The Hold Steady received critical success with their 2004 debut album “Almost Killed Me”, which was released on Frenchkiss Records. “Rolling Stone” has listed the album as one of the 100 Best Albums of the Decade. The album is considered to be a concept album and focuses on several themes such as near-death experiences. Their second studio album “Separation Sunday” was released in 2005 and was also critically lauded. The album conveyed Craig Finn’s talent for engaging storytelling, which was heavily loaded with religious overtones. The album featured Finn presenting the lyrics in a gritty manner and almost talking the lyrics instead of singing them. The music on the album was also in the vein of classic rock and roll with loud, screeching guitar solos and riff based structures. Such publications as Pitchfork, Rolling Stone, and Billboard gave the album phenomenal reviews.
In 2006 The Hold Steady switched record labels and released their third album “Boys and Girls in America” through Vagrant Records. The album achieved critical acclaim like their previous albums and contained the singles “Chips Ahoy!” and “Stuck Between Stations”. The album was consistent in placing on many publications’ lists for best album of the year. After the release of this album, The Hold Steady was showing an increasing growth in critical praise and commercial success. In 2007 the band was asked to contribute a cover song for the film “I’m Not There”, which is a biopic about Bob Dylan’s life.
The Hold Steady’s fourth studio album “Stay Positive” was released in 2008 and showed the band expanding their sound with more instrumentation. The album also featured several notable musicians such as J Mascis from Dinosaur Jr. and Doug Gillard from Guided By Voices. Apart from The Hold Steady, Craig Finn has also released music through his solo career. In 2012 Craig Finn released his first solo album “Clear Heart Full Eyes”. After Franz Nicolay left the band and was replaced by guitarist Steve Selvidge, The Hold Steady released their first song with Selvidge in the band titled “The Bear and the Maiden Fair”. The song was released in 2013 and appeared on the “Game of Thrones” series.
Through The Hold Steady, Craig Finn has released some of the most gripping songwriting of his generation.

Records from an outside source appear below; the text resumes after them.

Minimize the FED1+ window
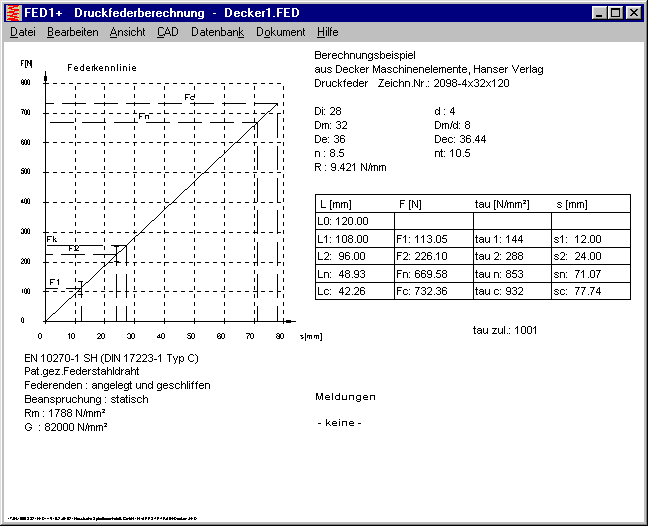Screen dimensions: 648x526 pos(600,13)
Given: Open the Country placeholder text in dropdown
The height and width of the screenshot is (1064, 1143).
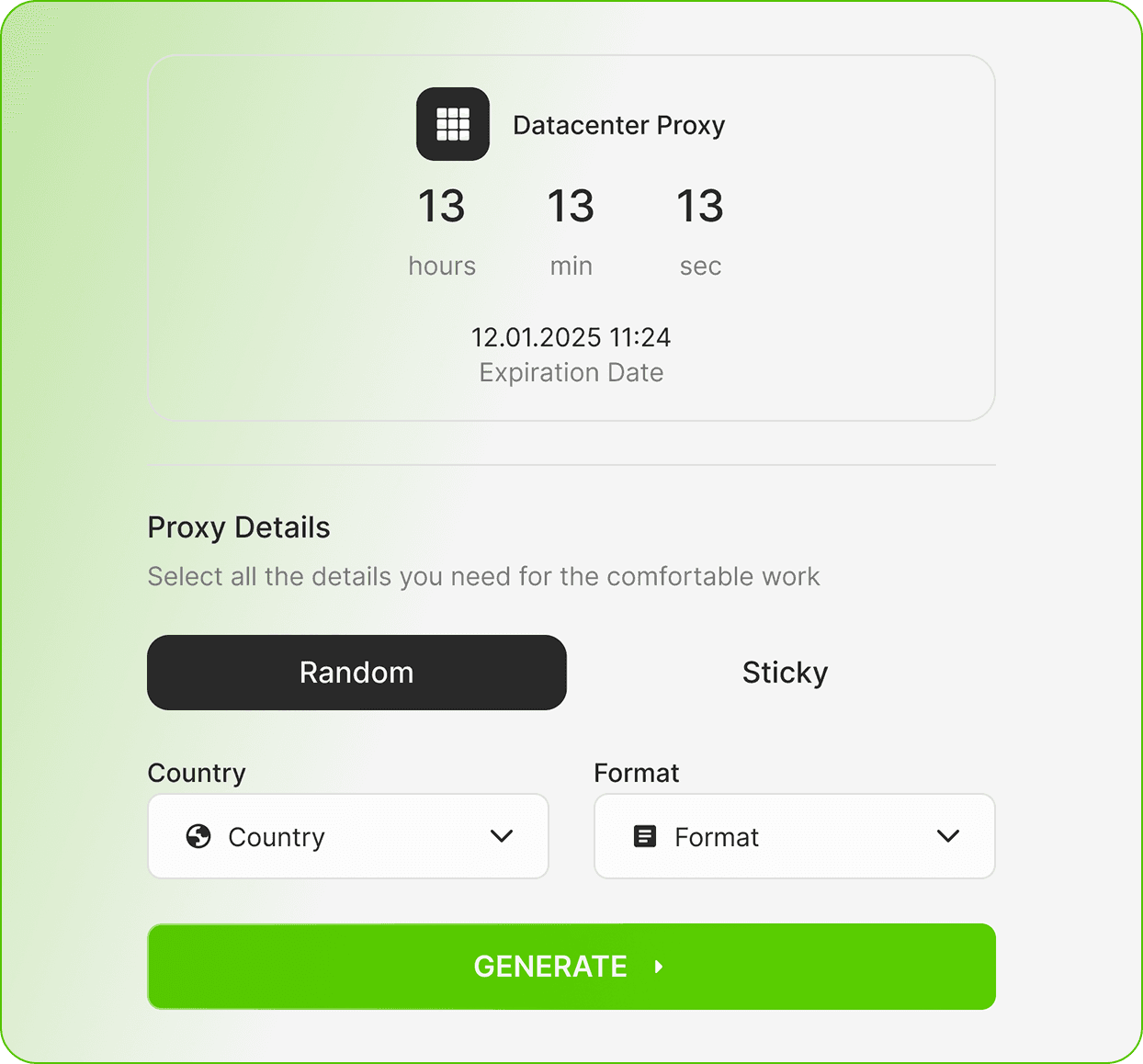Looking at the screenshot, I should 277,837.
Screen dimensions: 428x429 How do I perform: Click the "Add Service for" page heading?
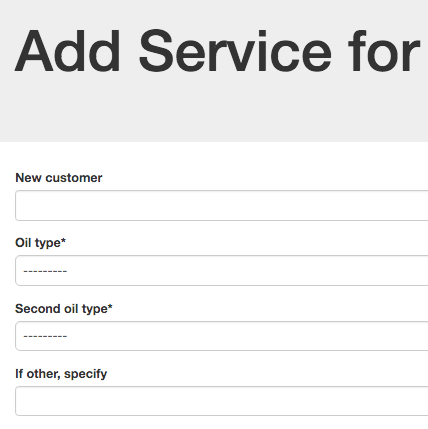pos(217,51)
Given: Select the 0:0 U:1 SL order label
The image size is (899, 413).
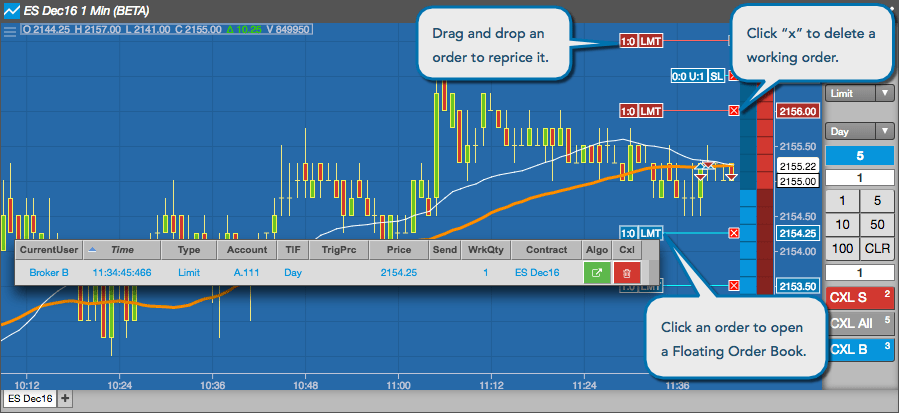Looking at the screenshot, I should click(x=698, y=76).
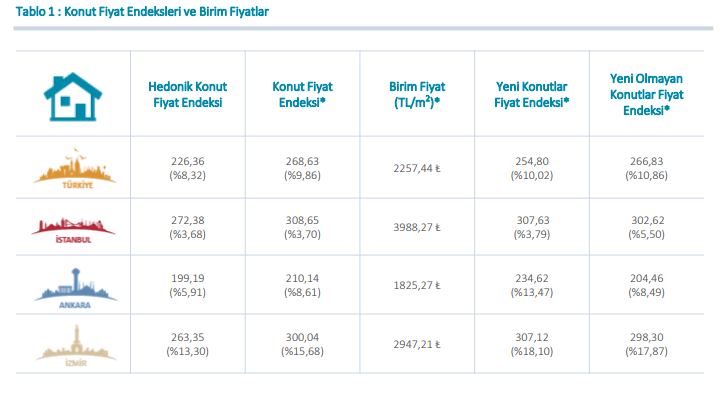Click the Hedonik Konut Fiyat Endeksi header
This screenshot has width=727, height=396.
point(187,94)
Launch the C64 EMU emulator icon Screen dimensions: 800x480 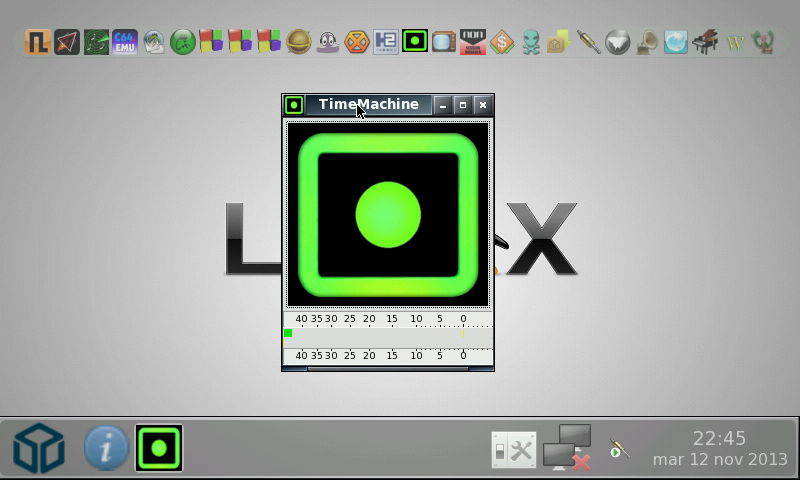point(125,42)
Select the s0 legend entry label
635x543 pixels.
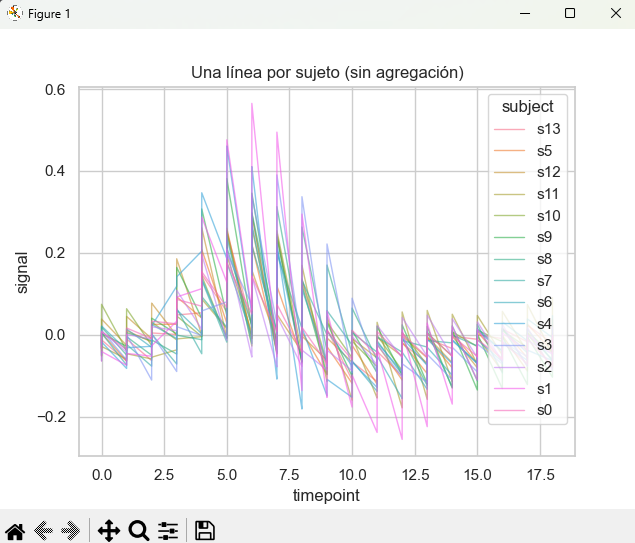click(x=545, y=410)
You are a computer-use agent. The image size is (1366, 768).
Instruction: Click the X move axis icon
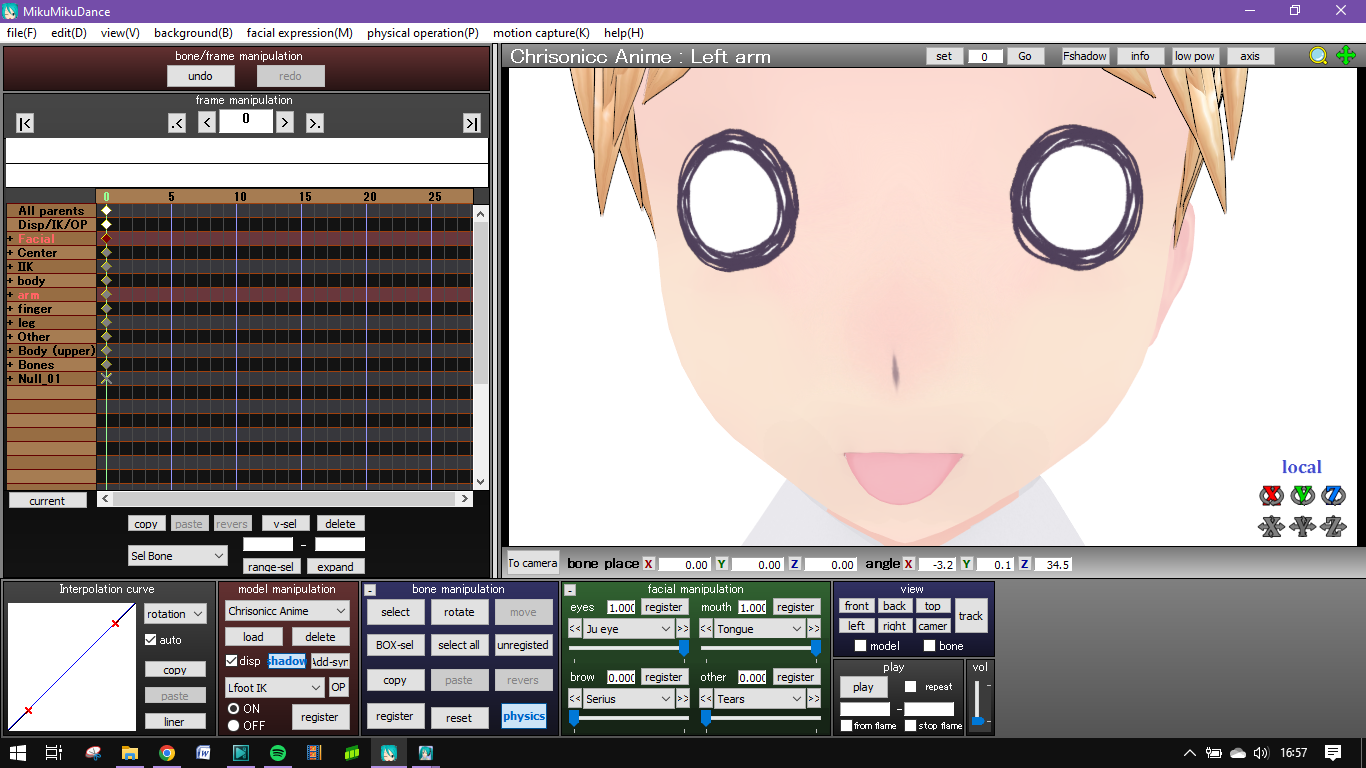pyautogui.click(x=1271, y=527)
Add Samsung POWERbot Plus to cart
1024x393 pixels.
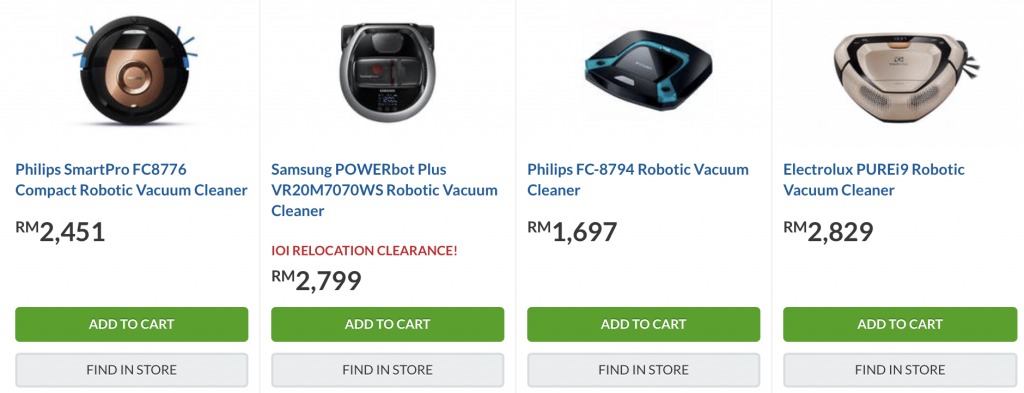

The band is known for their energetic live performances and have played many headlining shows as well as festival like Lollapalooza. The Hold Steady has also toured with many notable bands such as Les Savy Fav, The Rolling Stones, and Drive-By Truckers.
Formerly of the alternative rock band Treepeople, Doug Martsch created Built to Spill in 1992 alongside Brett Netson and Ralf Youtz. Martsch's initial intention was to change the line-up after every album, and true to his word after the release of the band’s debut album “Ultimate Alternative Wavers” in 1993, Brett Netson was replaced by Brett Nelson, and Youtz replaced by Andy Capps. Built to Spill, and in particular Martsch became known for his jamming style similar to Neil Young, his elaborate indie-rock solos like Dinosaur Jr.’s J Mascis, and fractured and cut-up song structures and melodies in a similar vein to Pavement.
Along with cellist John McMahon and a number of ex-Treepeople, the band earned their second underground breakthrough with the album “There’s Nothing Wrong with Love”, finding further appraisal from the indie-rock genre. After Martsch’s first of three albums as the side-project, the Halo Benders, and signing with Warner Bros. in 1995, Built to Spill released a split EP with Caustic Resin titled “Built to Spill Caustic Resin” in 1996.
The move to Warner Bros. still allowed Martsch his creative licence and with a line-up of Martsch, Nelson, Netson and Scott Plouf, Built to Spill released their major label debut “Perfect from Now On” in 1997. The album, along with high-profile shows including Lollapalooza, led to a significant swelling of the band’s fan base, and earned a host of positive reviews.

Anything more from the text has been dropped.